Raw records
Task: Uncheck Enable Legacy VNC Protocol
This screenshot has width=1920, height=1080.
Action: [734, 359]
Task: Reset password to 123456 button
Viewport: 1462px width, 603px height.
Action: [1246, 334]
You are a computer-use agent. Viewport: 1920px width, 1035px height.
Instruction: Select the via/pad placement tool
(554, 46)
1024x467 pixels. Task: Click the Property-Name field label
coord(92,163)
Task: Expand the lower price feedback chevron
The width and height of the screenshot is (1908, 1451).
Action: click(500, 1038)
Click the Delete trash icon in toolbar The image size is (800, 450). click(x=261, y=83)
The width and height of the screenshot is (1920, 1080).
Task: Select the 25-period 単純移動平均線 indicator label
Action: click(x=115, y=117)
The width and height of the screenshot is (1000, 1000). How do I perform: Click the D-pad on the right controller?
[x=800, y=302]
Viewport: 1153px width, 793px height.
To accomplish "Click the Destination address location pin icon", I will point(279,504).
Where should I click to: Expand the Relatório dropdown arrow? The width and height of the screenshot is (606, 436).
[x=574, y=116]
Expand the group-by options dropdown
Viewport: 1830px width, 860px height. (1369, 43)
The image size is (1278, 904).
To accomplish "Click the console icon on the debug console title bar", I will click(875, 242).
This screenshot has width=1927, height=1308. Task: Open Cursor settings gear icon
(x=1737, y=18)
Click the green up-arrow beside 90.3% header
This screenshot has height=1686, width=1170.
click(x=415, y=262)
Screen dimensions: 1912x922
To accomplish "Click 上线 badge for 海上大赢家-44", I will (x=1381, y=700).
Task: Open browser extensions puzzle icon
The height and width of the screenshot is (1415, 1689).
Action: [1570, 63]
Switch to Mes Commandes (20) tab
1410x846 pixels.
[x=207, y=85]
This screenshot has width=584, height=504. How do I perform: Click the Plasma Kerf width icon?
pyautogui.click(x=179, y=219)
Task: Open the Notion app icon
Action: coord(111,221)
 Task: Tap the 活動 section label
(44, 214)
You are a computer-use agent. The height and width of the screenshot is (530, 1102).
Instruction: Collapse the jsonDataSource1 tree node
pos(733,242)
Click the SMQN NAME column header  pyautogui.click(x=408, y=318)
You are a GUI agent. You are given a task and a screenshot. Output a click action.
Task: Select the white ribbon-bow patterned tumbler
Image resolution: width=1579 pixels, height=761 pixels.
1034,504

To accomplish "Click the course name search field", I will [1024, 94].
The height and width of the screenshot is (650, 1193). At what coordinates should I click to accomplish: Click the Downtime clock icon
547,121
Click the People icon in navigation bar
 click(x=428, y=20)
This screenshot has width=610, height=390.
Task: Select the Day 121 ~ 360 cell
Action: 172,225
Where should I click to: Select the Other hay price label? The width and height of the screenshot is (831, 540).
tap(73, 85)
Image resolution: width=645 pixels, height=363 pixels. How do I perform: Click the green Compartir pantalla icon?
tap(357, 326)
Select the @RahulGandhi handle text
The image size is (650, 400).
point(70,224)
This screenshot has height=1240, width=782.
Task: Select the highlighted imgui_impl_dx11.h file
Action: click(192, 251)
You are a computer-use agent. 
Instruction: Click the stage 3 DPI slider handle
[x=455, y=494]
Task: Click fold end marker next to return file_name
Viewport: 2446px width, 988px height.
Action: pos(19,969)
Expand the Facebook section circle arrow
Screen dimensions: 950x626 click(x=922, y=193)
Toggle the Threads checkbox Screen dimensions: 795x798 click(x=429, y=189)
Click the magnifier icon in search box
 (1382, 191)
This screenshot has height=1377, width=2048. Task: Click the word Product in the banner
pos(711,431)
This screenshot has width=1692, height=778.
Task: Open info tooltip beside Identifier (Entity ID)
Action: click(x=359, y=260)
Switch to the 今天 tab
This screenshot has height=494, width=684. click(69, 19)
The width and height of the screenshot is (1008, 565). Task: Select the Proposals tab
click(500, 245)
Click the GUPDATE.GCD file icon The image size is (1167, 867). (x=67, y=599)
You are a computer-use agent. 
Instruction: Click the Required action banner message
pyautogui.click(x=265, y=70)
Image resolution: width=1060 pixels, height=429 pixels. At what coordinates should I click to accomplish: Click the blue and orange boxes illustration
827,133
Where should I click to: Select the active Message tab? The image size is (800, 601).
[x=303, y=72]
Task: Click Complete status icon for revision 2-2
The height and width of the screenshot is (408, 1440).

# [Directions for this task]
From the records above, pull out each line that contains the string "arrow". Case counts.

# [Task response]
Where should I click to: Expand the Relatório dropdown arrow? The width and height of the screenshot is (606, 436).
Click the green up-arrow beside 90.3% header
Expand the Facebook section circle arrow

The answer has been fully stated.